US military and civilian officials have identified 20 to 30 towns and cities in Iraq that must be pacified before nation-wide elections can be held in January, the New York Times reported on Friday.
Recent operations to stamp out unrest in Tal Afar, Samarra and the area south of Baghdad are the first signs of a new, six-pronged strategy for Iraq that has been approved at the highest levels of the Bush administration, the Times said.
Places specifically being looked at, according to unnamed administration officials, include Falluja, Ramadi and the northern Babil Province.
"What you have here is a new approach," a senior administration official said.

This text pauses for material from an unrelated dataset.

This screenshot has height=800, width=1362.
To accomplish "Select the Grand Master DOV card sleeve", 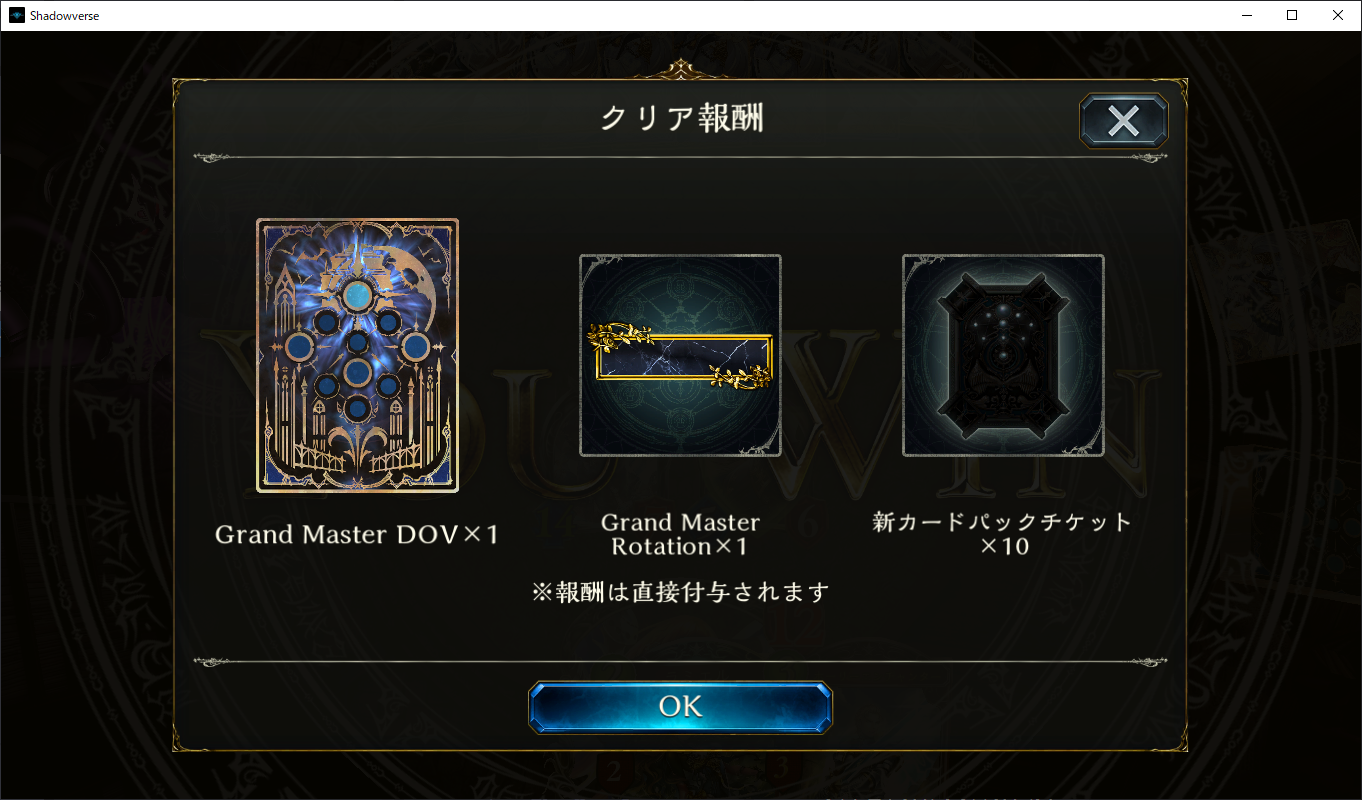I will (358, 355).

"We have to work Samarra. We have to work Ramadi. We've done our bit in Samarra. Now we're consolidating and cleaning up. We're doing kinetic strikes in Falluja."

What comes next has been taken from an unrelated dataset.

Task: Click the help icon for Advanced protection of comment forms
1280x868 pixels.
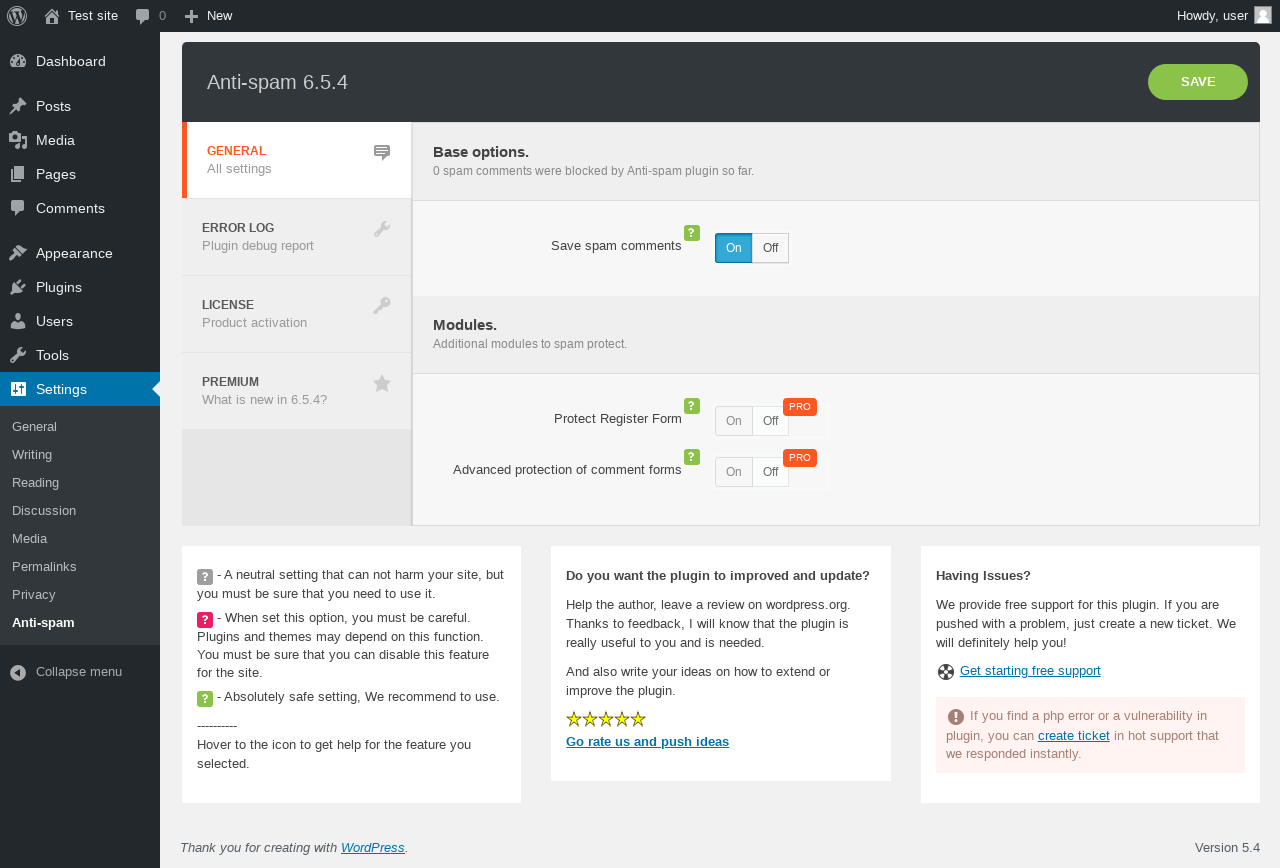Action: point(692,457)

Civilians involved in the process also told the Times that the new approach was formulated in part to counter criticism from President George W. Bush's Democratic challenger, Senator John Kerry, that the administration has no plan for Iraq.
According to the newspaper, for each of the cities identified as guerrilla strongholds or vulnerable to falling into insurgent hands, a set of measurements was created to track whether the rebels' grip was being loosened by initiatives of the new Iraqi government.
Part of the criteria includes the numbers of Iraqi security personnel on patrol, voter registration, economic development and health care.
For each city, a timeline was established for military action to establish Iraqi local control if purely political steps by the central government proved insufficient.